A united opposition in Sunday's Venezuela election could gain seats in the legislature and limit President Hugo Chavez's power as citizens grow weary of poverty and crime.
Venezuelan President Hugo Chávez is facing his biggest electoral challenge in years as opponents seek to gain seats in the legislature amid recession, and Venezuelans confront a crime wave that has touched most families.
"I don't know who I'm voting for," Erika Alvarez says while on a lunch break from her job as a vehicle finance assistant. "I support the president, but we need new deputies who do their job."
Citizens who have traditionally voted with the president are giving opposition leaders hope that they can win at least a third of the legislature's seats during Sunday's parliamentary election. While Mr. Chávez's approval rating hovers at 50 percent after almost 12 years in office, critics aim to capitalize on voter dissatisfaction and unify around opposition candidates – a shift in strategy from their 2005 election boycott, which merely handed power to Chávez allies. The half-dozen major opposition parties will likely use any wins to start jockeying to pick a challenger to take on Chávez in 2012.

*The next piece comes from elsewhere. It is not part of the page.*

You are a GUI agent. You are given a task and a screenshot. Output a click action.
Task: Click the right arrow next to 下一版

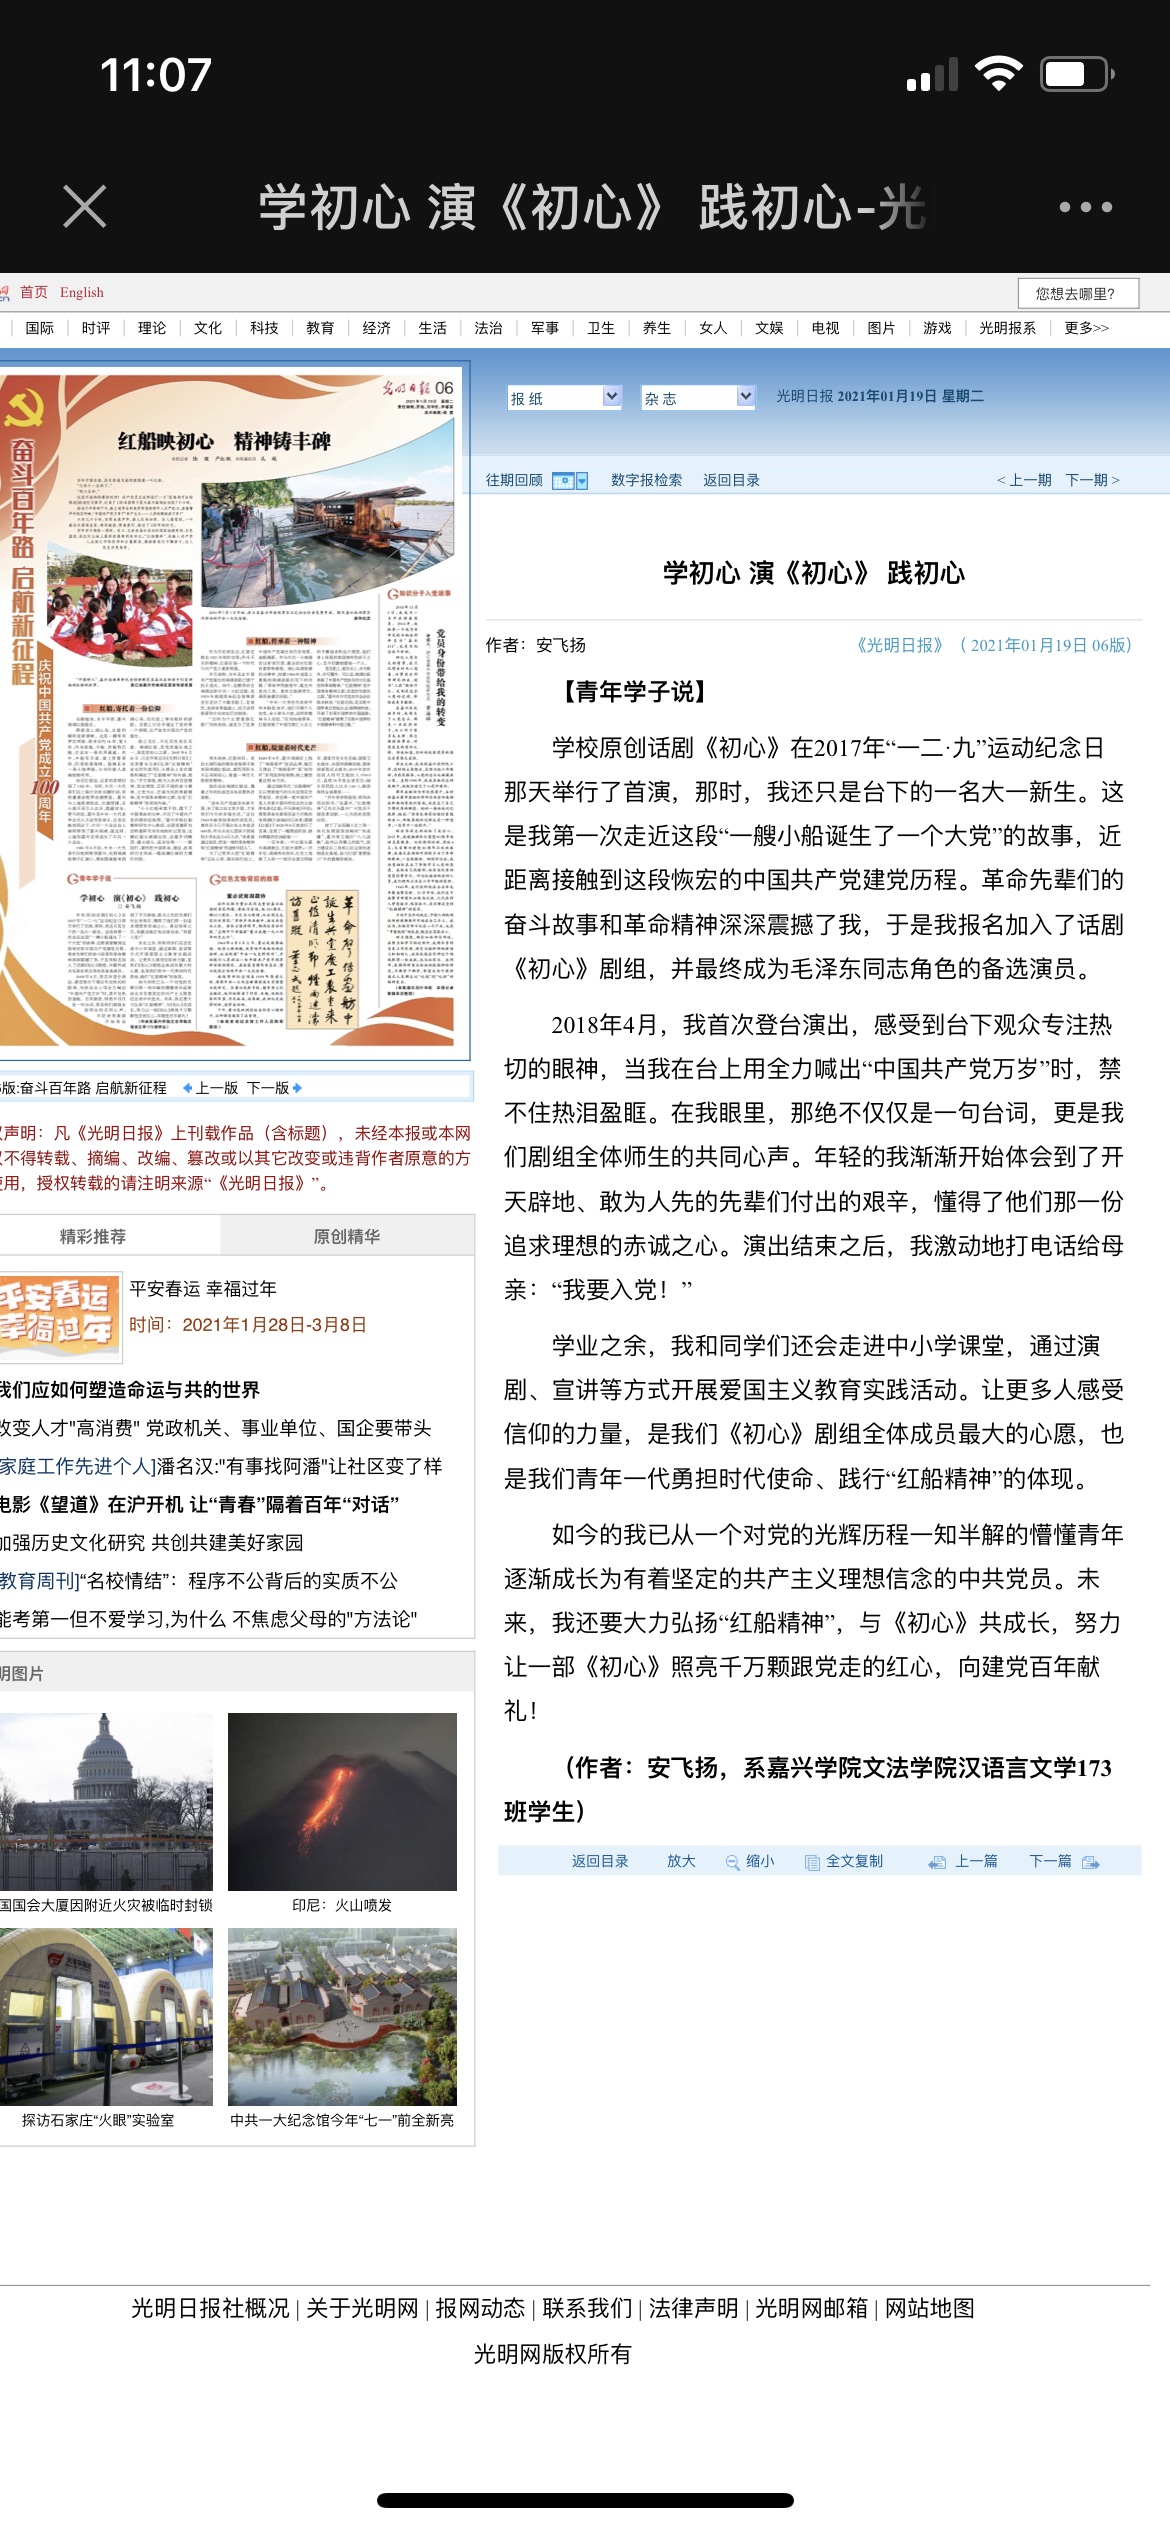click(x=297, y=1088)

Crime and the economy come up time and again in conversations with both supporters and opponents of the self-proclaimed revolutionary socialist. For Ms. Alvarez, the crime wave came close to home last year, when her neighbors were murdered. The neighborhood erected a wall and security gates, but she no longer goes out to enjoy the tropical nights after 8 p.m. "One of the main things the assembly has to look into is a plan to reduce violence," she adds. "Many of my friends have been robbed, and there's no justice."